Prompt:
Rewrite the passage on particularly serious crimes from "For asylum purposes, an" up to and including "particularly serious one.", replacing "asylum" with "refugee status".

Text block:
- - - - -
22.     Particularly Serious Crimes

Section 1231(b)(3)(A)(ii) provides that an alien may not be removed to a nation in which his life or freedom would be threatened on a protected ground unless ‘the Attorney General decides ... the alien, having been convicted by a final judgment of a particularly serious crime is a danger to the community of the United States.’

Blandino-Medina v. Holder, 712 F.3d 1338, 1343 (9th Cir. 2013) (quoting 8 U.S.C. § 1231(b)(3)(A)).  “Aggravated felonies for which an alien receives a sentence of imprisonment of five years or more are particularly serious crimes.”  Blandino-Medina, 712 F.3d at 1345.  However, “Section 1231(b)(3)(B)(iv) establishes [only] one category of ‘per se’ particularly serious crimes, and requires the agency to conduct a case-by-case analysis of convictions falling outside the category established by Congress.”  Blandino-Medina, 712 F.3d at 1345.

For asylum purposes, an aggravated felony is per se a particularly serious crime.  Id.  (citing 8 U.S.C. § 1158(b)(2)(B)(i)). However, for withholding of removal claims, aggravated felonies are only per se particularly serious crimes when punished by a term of incarceration of at least five years.  Id. (citing 8 U.S.C. § 1231(b)(3)(B)). When the petitioner is sentenced to fewer than five years in prison, …, there is a discretionary inquiry into whether the crime of conviction was a particularly serious one.

Dominguez v. Barr, 975 F.3d 725, 740 (9th Cir. 2020) (as amended).
- - - - -
Dataset records:
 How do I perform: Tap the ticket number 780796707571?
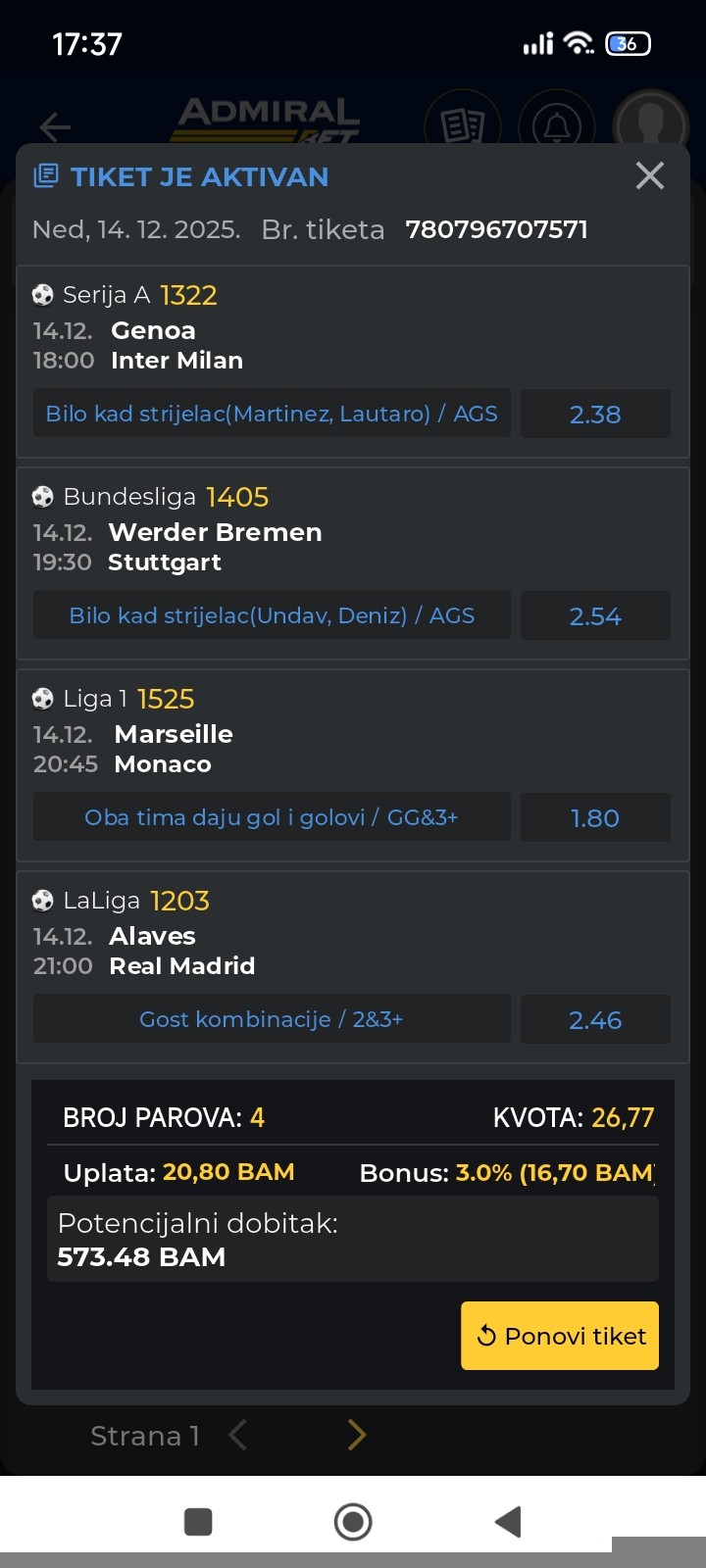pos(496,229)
- - - - -
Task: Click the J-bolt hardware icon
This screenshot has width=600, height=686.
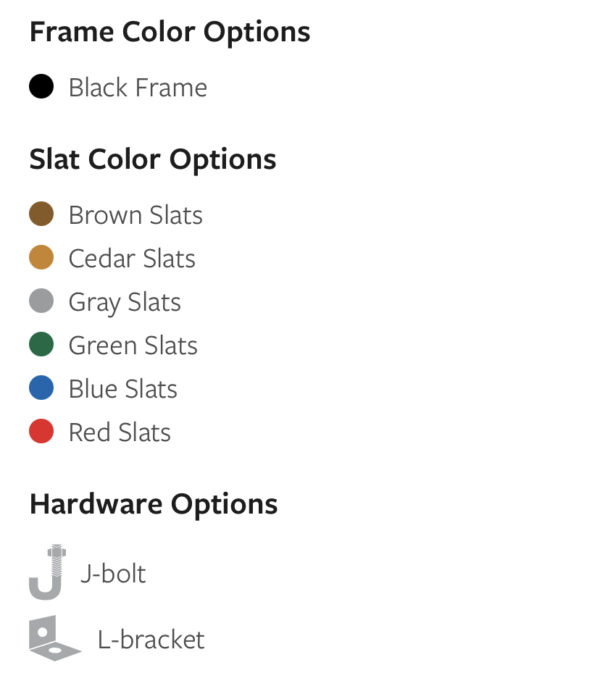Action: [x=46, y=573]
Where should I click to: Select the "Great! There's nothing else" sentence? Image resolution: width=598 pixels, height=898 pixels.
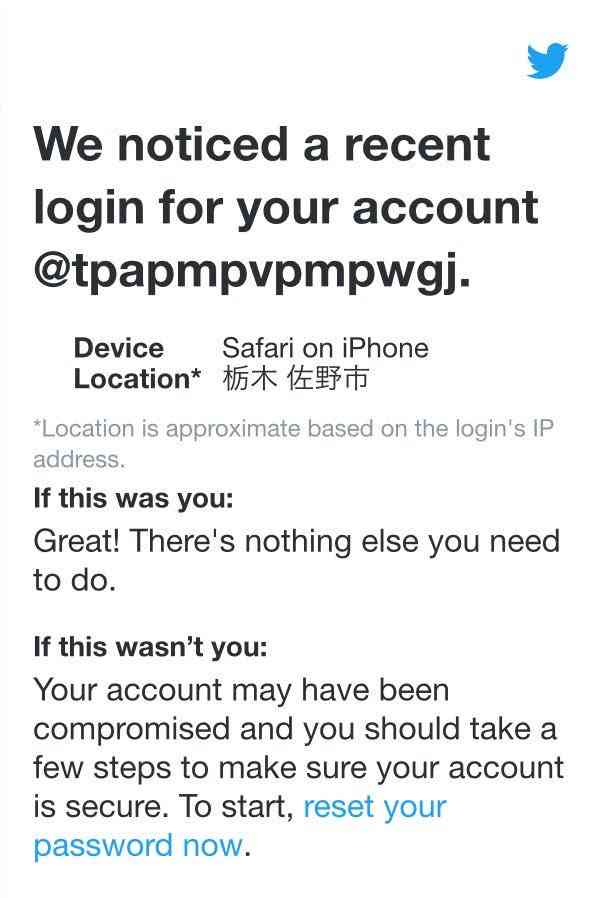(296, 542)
- - - - -
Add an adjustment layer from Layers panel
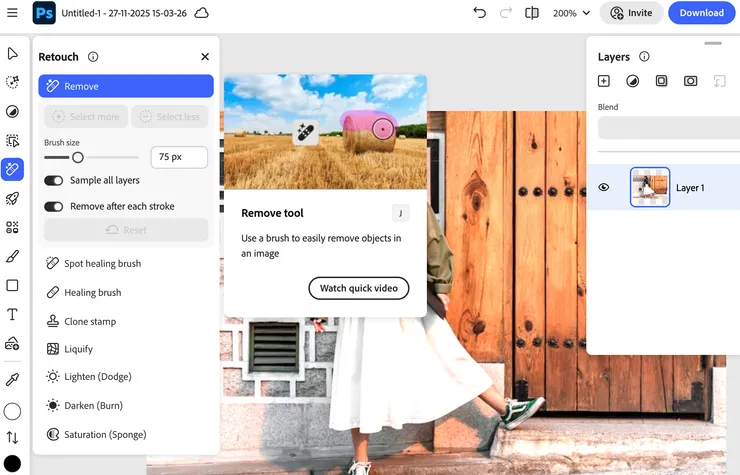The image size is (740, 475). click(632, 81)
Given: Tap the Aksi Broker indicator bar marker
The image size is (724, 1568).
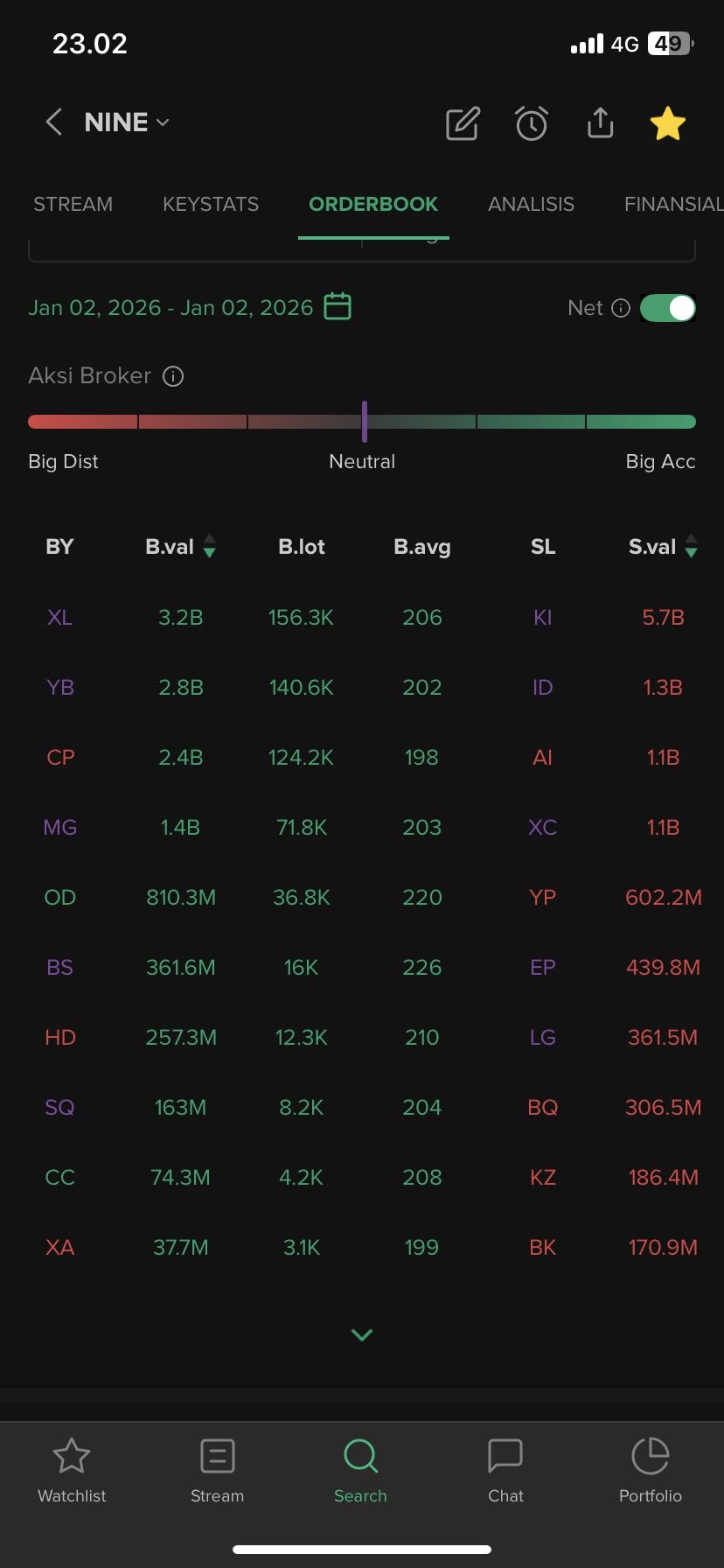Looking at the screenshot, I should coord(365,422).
- - - - -
Exercise solution:
For refugee status purposes, an aggravated felony is per se a particularly serious crime.  Id.  (citing 8 U.S.C. § 1158(b)(2)(B)(i)). However, for withholding of removal claims, aggravated felonies are only per se particularly serious crimes when punished by a term of incarceration of at least five years.  Id. (citing 8 U.S.C. § 1231(b)(3)(B)). When the petitioner is sentenced to fewer than five years in prison, …, there is a discretionary inquiry into whether the crime of conviction was a particularly serious one.